A heart murmur is an abnormal sound that originates from the heart valves and can be heard with a stethoscope skillfully placed over the heart valves.
Are all murmurs the same?
Most murmurs are functional, i.e., they are not due to any significant abnormality but are caused by normal flow of blood through a normal heart and vessels. However, some murmurs do indicate an abnormality in blood flow and/or heart function. Such abnormalities include a leaking heart valve, thickening or narrowing of a valve or large blood vessel or an abnormal hole between different heart chambers.
Murmurs can be loud or soft, long or short, or occur at different times during the heart's pumping cycle (systole or diastole). They can be heard on both or best on one or the other side of the chest and over specific valves.
How can I find out if a murmur is due to a significant problem?
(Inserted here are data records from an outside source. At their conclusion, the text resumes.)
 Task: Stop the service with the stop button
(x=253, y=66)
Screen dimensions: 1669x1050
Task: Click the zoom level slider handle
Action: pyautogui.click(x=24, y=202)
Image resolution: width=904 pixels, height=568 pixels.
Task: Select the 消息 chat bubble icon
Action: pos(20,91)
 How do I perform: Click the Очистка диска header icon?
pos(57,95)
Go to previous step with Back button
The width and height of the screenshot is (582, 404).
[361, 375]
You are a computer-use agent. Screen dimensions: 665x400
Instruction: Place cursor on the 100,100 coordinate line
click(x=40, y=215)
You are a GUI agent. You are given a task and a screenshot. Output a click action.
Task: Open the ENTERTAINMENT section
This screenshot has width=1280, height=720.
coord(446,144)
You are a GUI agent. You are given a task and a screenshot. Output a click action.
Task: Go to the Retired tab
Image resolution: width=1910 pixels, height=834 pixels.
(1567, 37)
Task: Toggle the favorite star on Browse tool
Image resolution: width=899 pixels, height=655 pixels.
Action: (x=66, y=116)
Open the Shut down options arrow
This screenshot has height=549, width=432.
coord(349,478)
Most murmurs are detected with a stethoscope during routine veterinary examination for insurance or purchase or at the time of a routine check up. In nearly every case, the horse or pony has not shown any clinical sign of heart disease. These include reduced exercise tolerance, filling (thickening) of the limbs and lower neck or chest (edema) and enlargement of blood vessels, particularly causing an obviously visible pulse in the jugular vein ('jugular pulse').
Skillful auscultation (listening with a stethoscope), combined with the presence or absence of clinical signs of heart disease, will enable your veterinarian to localize the murmur to a specific area or valve of the heart and give some indication of whether or not the murmur represents a real problem.
What other tests can be done?
In some cases it is necessary to investigate a murmur further, either to try to predict whether it represents a performance-limiting problem or to find out if it will get worse.
A blood test may help to tell if there is damage to the heart muscle. An electrocardiogram may be performed to look at the electrical conductivity of the heart for abnormalities in heart size and heart rhythm.
The most useful examination that can be performed is an ultrasound scan (echocardiographic) examination. This allows the heart to be imaged while it is beating. Heart chamber size and movement can be measured and heart valves observed opening and closing. In problem cases, the valves may be abnormally thick, may not close fully or the chambers may not pump efficiently. These abnormalities can be detected with an echocardiogram.
It is often necessary for examinations to be repeated at intervals of days, weeks or months to monitor any changes in heart structure and/or function and to give an indication of whether or not the condition is likely to be progressive.
What is the outlook for my horse if he has a murmur?
Many fit and healthy horses have heart murmurs. Most horses are unaffected in their performance but in some cases, there may be a progression of the abnormality causing the murmur and the horse's performance may deteriorate with time. The above tests should answer the following questions:
1. Is the horse safe to ride at the desired level?
2. Will the murmur affect the horse in the future, either in terms of value or performance?
Occasionally, a murmur may be a temporary complication following a viral infection that may cause changes to the cardiac muscles. This is not a common occurrence, but can be monitored with blood tests. These cases should be given plenty of time off for rest and recuperation.
Murmurs cannot be treated medically or surgically in the horse. In some instances it may be necessary to reduce the level at which the horse is expected to compete or perform, or to retire him. Some horses with significant cardiac abnormality may not be safe to ride.